BACKGROUND AND OBJECTIVES:Hypertension is highly prevalent in patients with CKD as is cognitive impairment and frailty, but the link between them is understudied. Our objective was to determine the association between ambulatory BP patterns, cognitive function, physical function, and frailty among patients with nondialysis-dependent CKD. DESIGN, SETTING, PARTICIPANTS, & MEASUREMENTS: Ambulatory BP readings were obtained on 1502 participants of the Chronic Renal Insufficiency Cohort.
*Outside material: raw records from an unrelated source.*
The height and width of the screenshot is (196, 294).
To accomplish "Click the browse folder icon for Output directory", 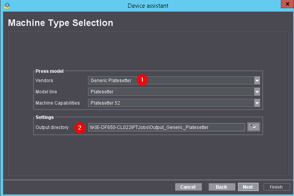I will click(x=253, y=127).
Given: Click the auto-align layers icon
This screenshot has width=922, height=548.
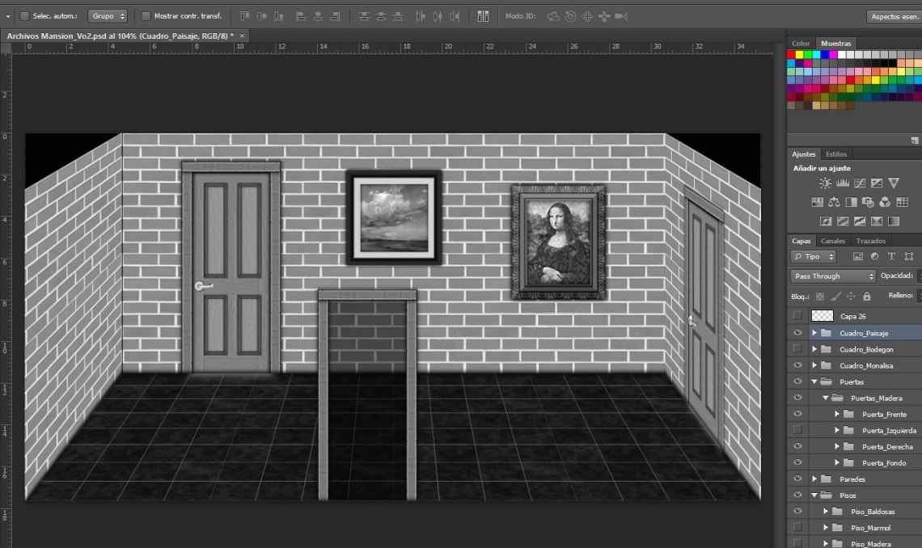Looking at the screenshot, I should point(483,16).

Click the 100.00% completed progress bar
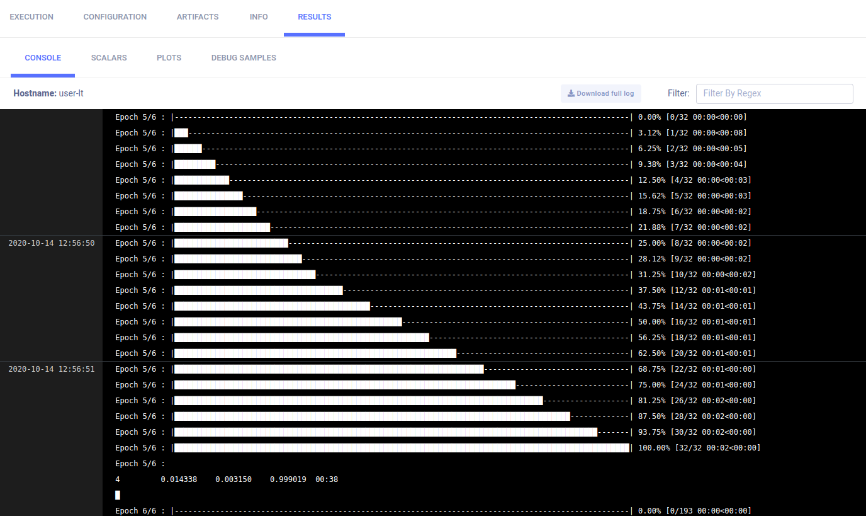point(402,448)

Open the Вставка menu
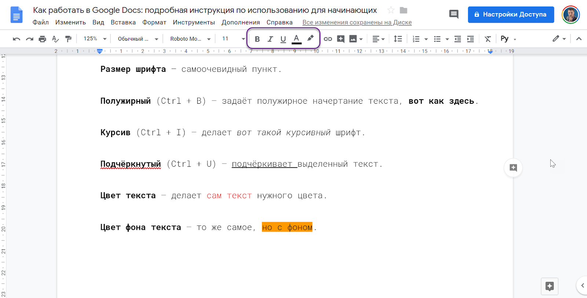(x=123, y=22)
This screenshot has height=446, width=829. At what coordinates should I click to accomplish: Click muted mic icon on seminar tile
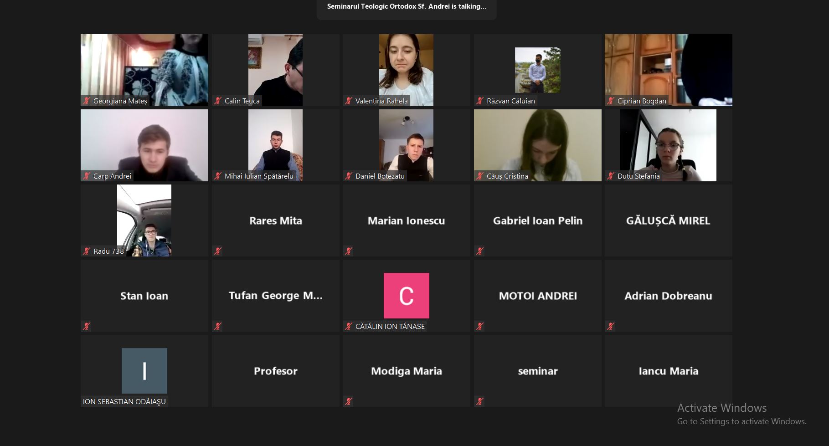tap(480, 401)
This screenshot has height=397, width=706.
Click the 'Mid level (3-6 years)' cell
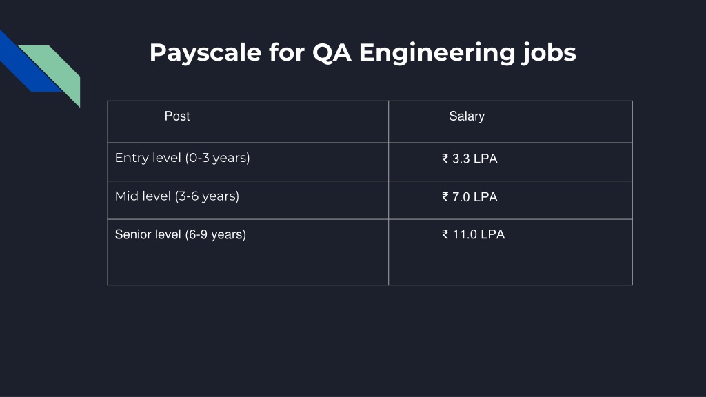pos(248,200)
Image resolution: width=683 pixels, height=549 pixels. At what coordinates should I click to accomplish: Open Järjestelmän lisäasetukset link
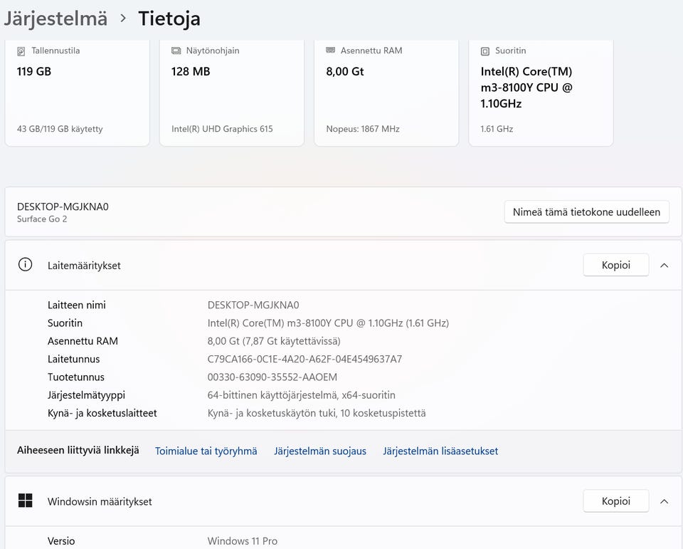click(x=440, y=451)
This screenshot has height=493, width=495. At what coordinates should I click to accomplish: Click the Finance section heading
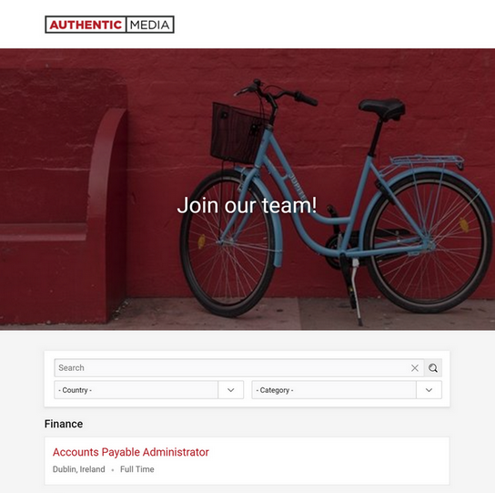point(64,424)
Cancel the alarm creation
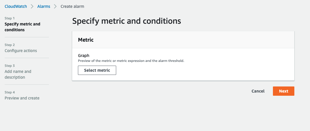This screenshot has width=310, height=131. 258,91
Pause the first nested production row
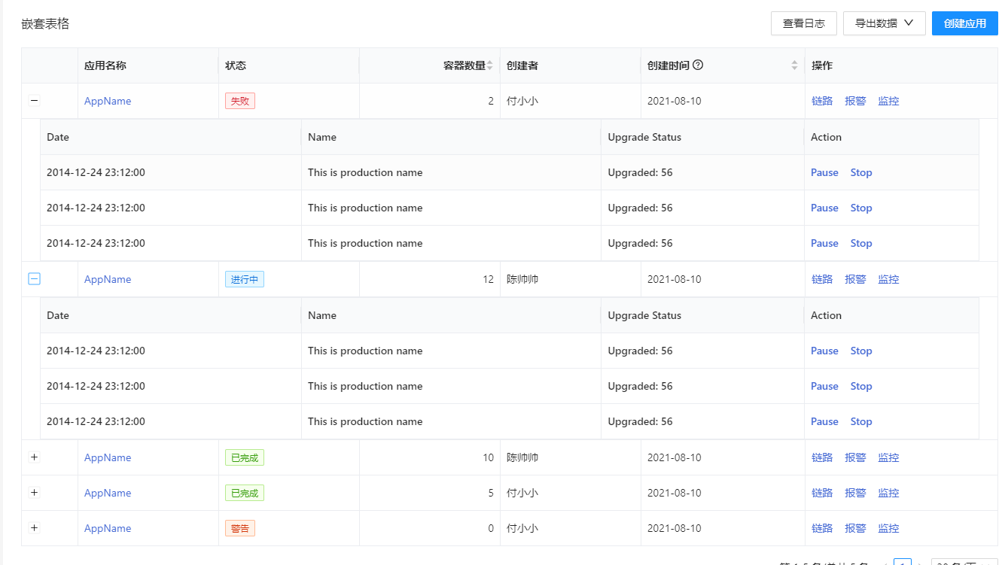The width and height of the screenshot is (1005, 565). pos(824,172)
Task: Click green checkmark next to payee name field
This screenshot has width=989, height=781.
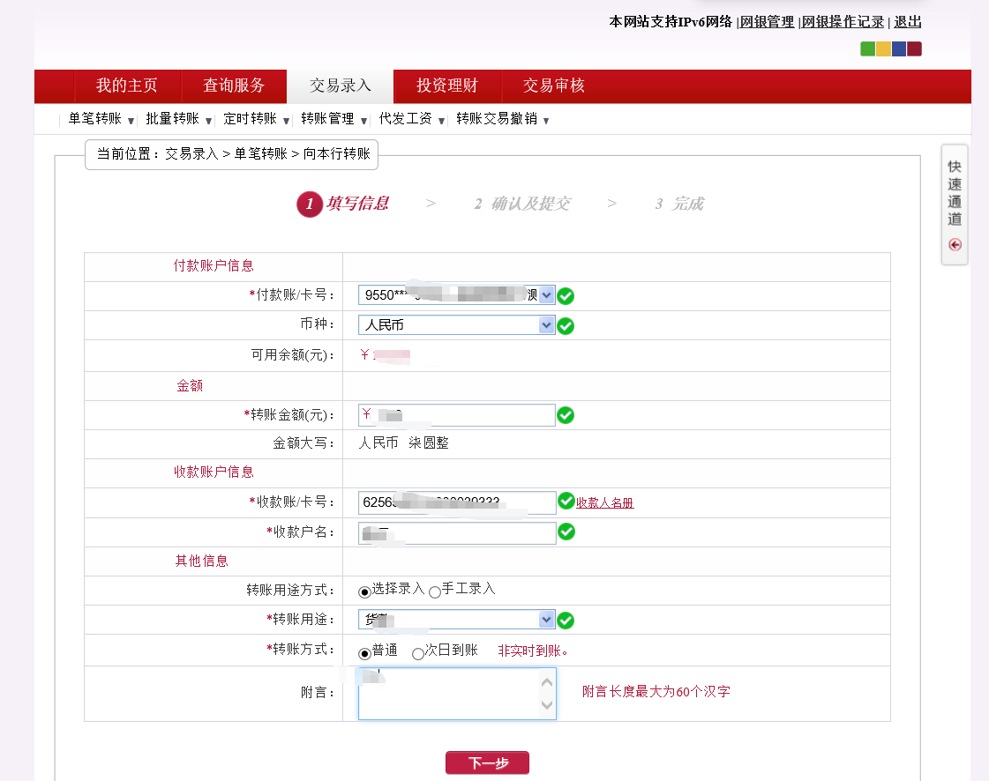Action: click(x=566, y=532)
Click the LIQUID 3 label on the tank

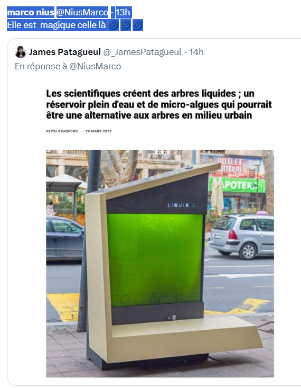(x=181, y=205)
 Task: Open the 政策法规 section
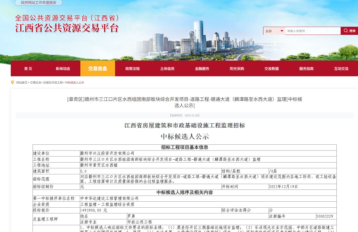pos(132,68)
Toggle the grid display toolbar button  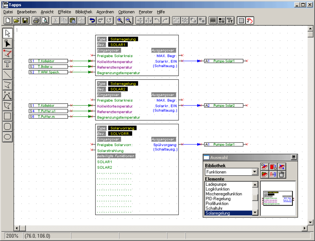click(241, 20)
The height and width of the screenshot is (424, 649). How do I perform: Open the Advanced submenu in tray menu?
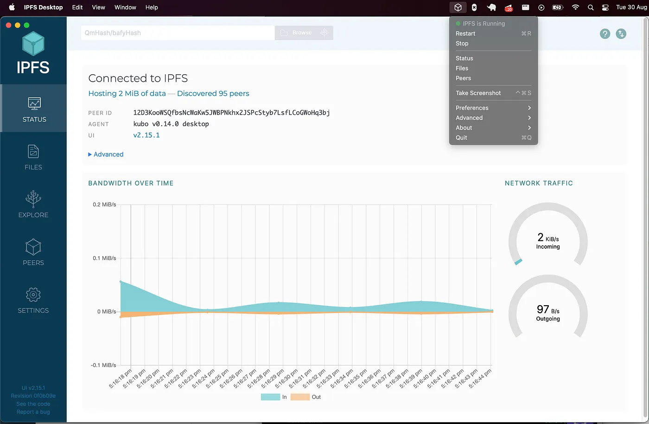click(x=493, y=118)
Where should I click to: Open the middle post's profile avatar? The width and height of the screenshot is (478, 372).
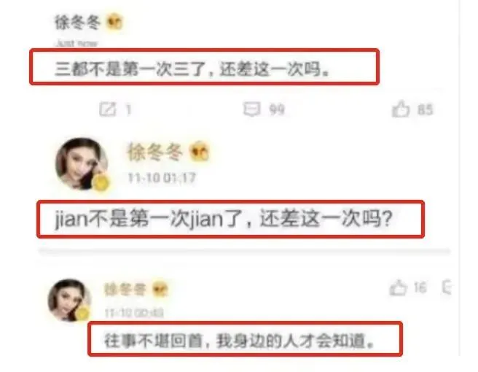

We evaluated the following exposures: (1) BP patterns (white coat, masked, sustained versus controlled hypertension) and (2) dipping patterns (reverse, extreme, nondippers versus normal dippers). Outcomes included the following: (1) cognitive impairment scores from the Modified Mini Mental Status Examination of <85, <80, and <75 for participants <65, 65-79, and ≥80 years, respectively; (2) physical function, measured by the short physical performance battery (SPPB), with higher scores (0-12) indicating better functioning; and (3) frailty, measured by meeting three or more of the following criteria: slow gait speed, muscle weakness, low physical activity, exhaustion, and unintentional weight loss. Cognitive function and frailty were assessed at the time of ambulatory BP (baseline) and annually thereafter. SPPB was assessed at baseline logistic and linear regression and Cox discrete models assessed the cross-sectional and longitudinal relationship between dipping and BP patterns and outcomes. RESULTS: Mean age of participants was 63±10 years, 56% were male, and 39% were black. At baseline, 129 participants had cognitive impairment, and 275 were frail. Median SPPB score was 9 (interquartile range, 7-10). At baseline, participants with masked hypertension had 0.41 (95% CI, -0.78 to -0.05) lower SPPB scores compared with those with controlled hypertension in the fully adjusted model. Over 4 years of follow-up, 529 participants had incident frailty, and 207 had incident cognitive impairment. After multivariable adjustment, there was no association between BP or dipping patterns and incident frailty or cognitive impairment. CONCLUSIONS: In patients with CKD, dipping and BP patterns are not associated with incident or prevalent cognitive impairment or prevalent frailty.